Liam keeps his eye on the device monitoring the pressure in his daughter's brain. There's a "bolt" in her skull that also acts as a vent. If the pressure on her brain increases, doctors will have to put Natasha, back into a drug-induced coma, her parents say.
Liam is prepared for setbacks. Just the other day, Natasha's lung collapsed. With this type of traumatic brain injury, recovery is often "two steps forward, one step back," the doctors have told him. He prays hard.
And many Chicagoans -- sickened by the brutal attack -- are praying, too.
Many have donated money for medical bills and offered up their apartments and airline miles to the McShanes. One man brought them an authentic Irish supper of potatoes, cabbage and boiled ham.
Another family gave the McShanes a small oval broach containing a relic of Sir Oliver Plunkett -- a martyred Irish saint -- that's now pinned to Natasha's hospital gown. Some believe the relic can bring a miracle. It's there next to a photo of Natasha with her sisters and her great-grandmother's rosary beads.
Sheila talks softly to her daughter, urging her to wake up, to give her hand a squeeze or offer a thumbs-up.
"I say, 'Natasha, are you gonna wake up because you told me you were handing in your last assignment on the 3rd of May, so we . . . can have fun in Chicago,' " Sheila says. "Or I say, 'Come on, it's a lovely day. . . . I'd like to go out for a walk.' At home we'd walk around the track."
So far, Natasha remains still.
"She's not responding," Liam said. "It's her body. . . . Natasha's not there."
It's hard to take.
"If Natasha doesn't have her full facilities, her full brilliant brain that she always had, she would be devastated to be left like this," her mom said. "When she comes around, this will devastate her. If there's any impairment, that's going to devastate her because there's so much she wants to do."

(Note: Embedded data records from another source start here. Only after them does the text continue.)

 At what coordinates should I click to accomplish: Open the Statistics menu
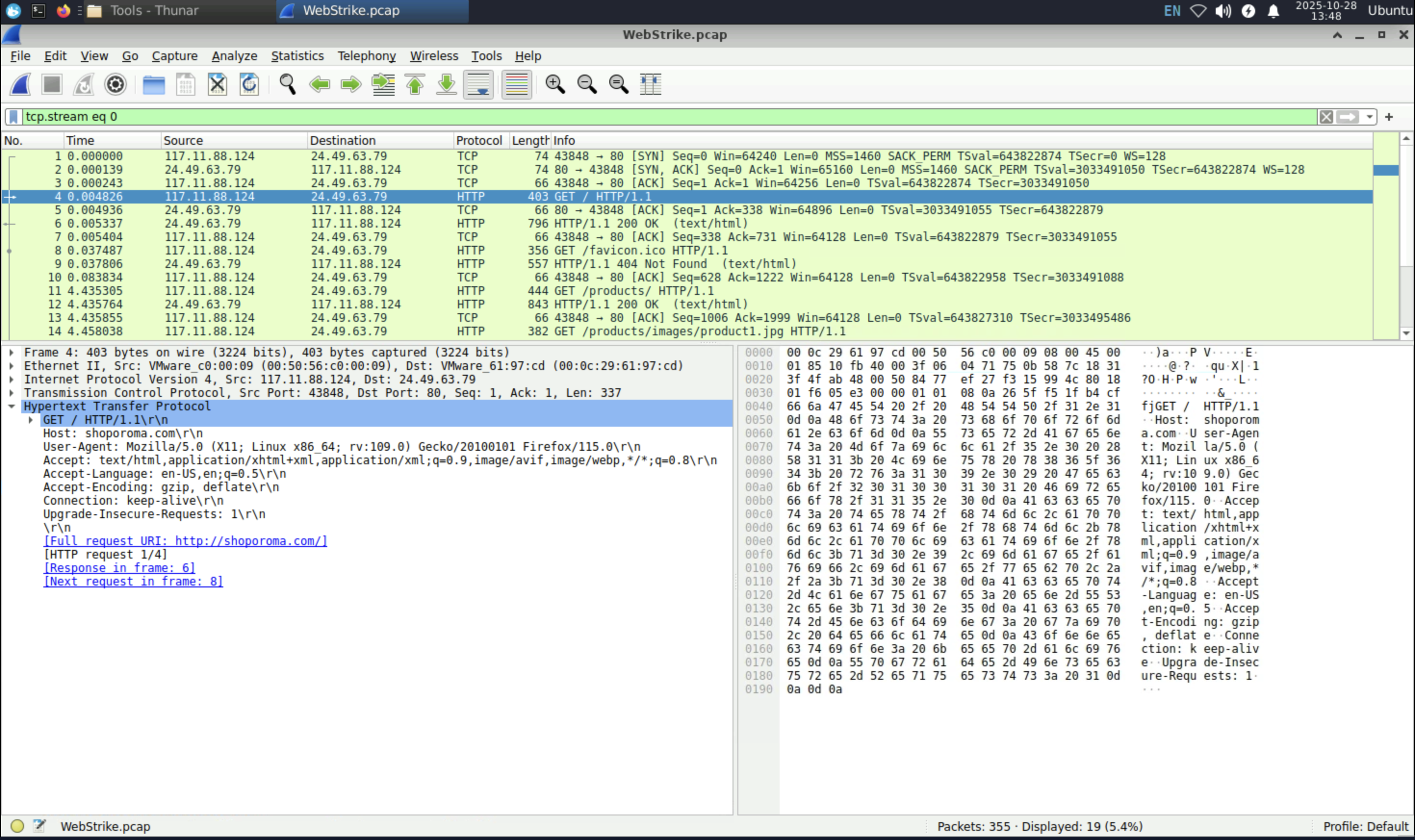297,56
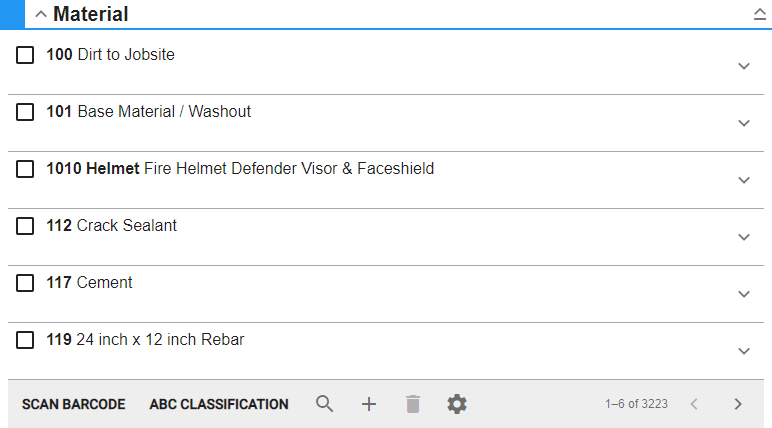
Task: Expand the 112 Crack Sealant row
Action: point(743,237)
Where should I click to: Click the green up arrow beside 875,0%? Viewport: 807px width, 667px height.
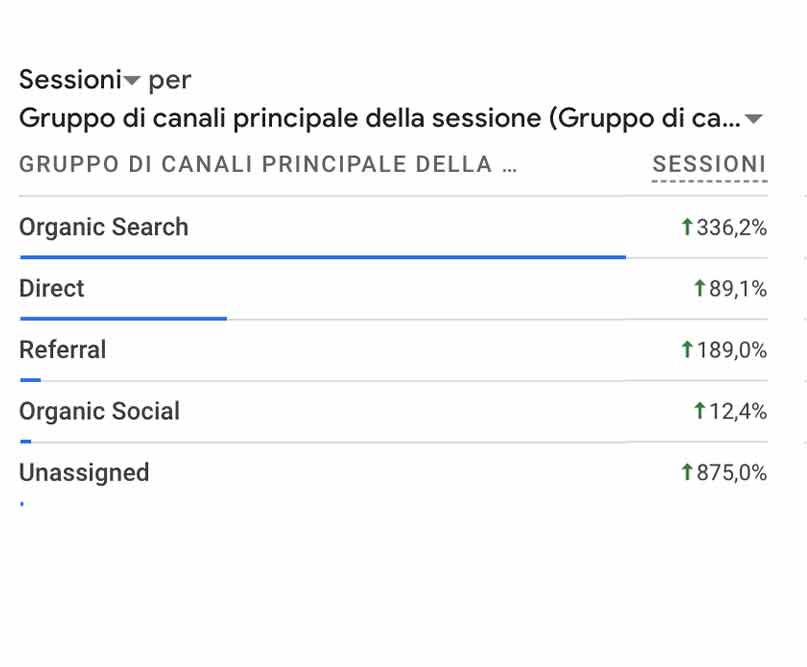(687, 472)
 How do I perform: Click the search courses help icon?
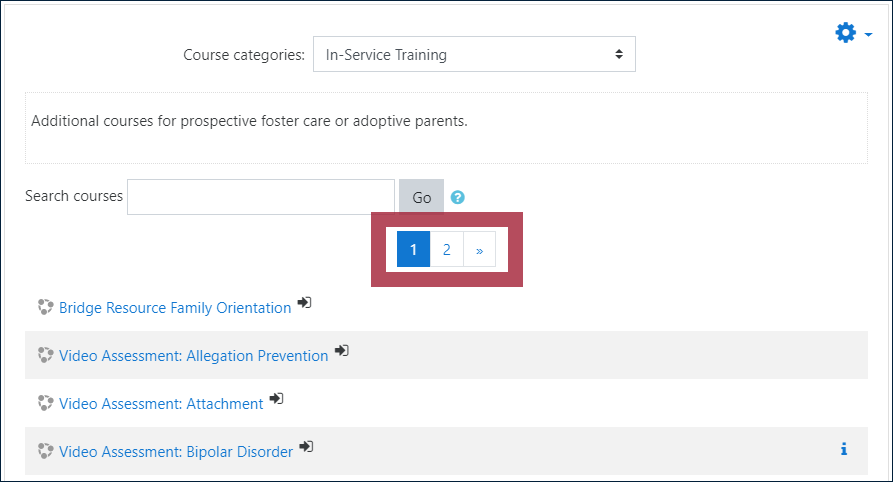457,197

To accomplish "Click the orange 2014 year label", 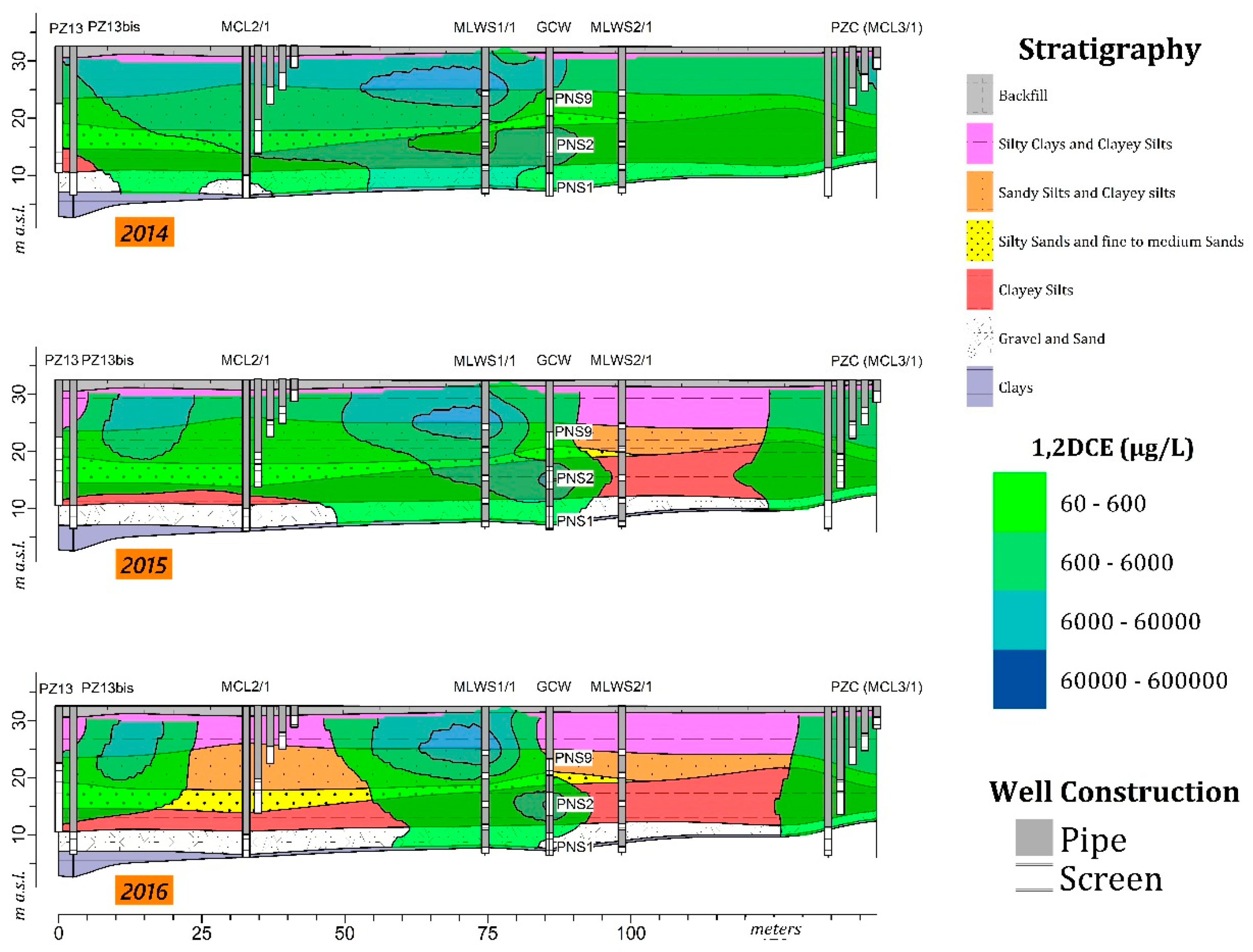I will click(145, 232).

After the McShanes arrived in Chicago, police arrested two people allegedly responsible for hurting their daughter and her friend.
Heriberto Viramontes, 30, and Marcy Cruz, 25, were charged with aggravated battery and armed robbery.
All of the McShanes' anger is focused on the alleged attackers.
Liam and Sheila say they don't harbor any hate for Chicago, or its residents.
"We want to thank the people of Chicago," Sheila said. "We're overwhelmed by the generosity of people, the kindness of people we don't even know. . . . You wouldn't get as much in Ireland, the generosity they give here. I think it's very sincere and genuine."
A woman approached Sheila on Thursday in the hospital lobby. She gave her a woven religious bracelet to put on Natasha's wrist.
"She said she was so disappointed. . . . She said, 'There's some lovely people in Chicago,' " Sheila said. "I told her I know that. It's very clear to me."